What is expected:
Using the listing below, work out the number of lines in which "Task" appears; return only that figure.

Information given:
------------

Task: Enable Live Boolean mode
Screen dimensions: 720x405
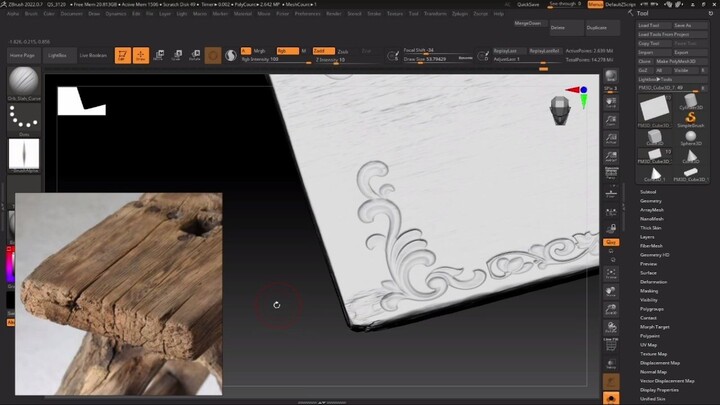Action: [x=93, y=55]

------------

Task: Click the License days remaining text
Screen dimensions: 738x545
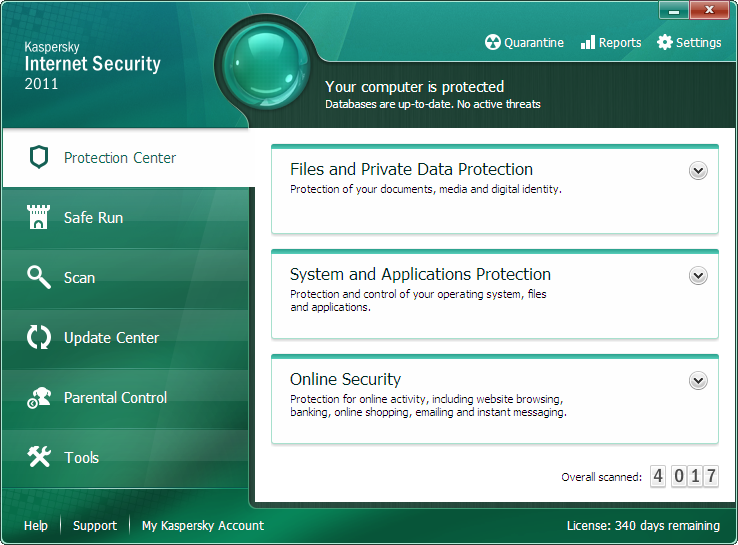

------------

Output below:
2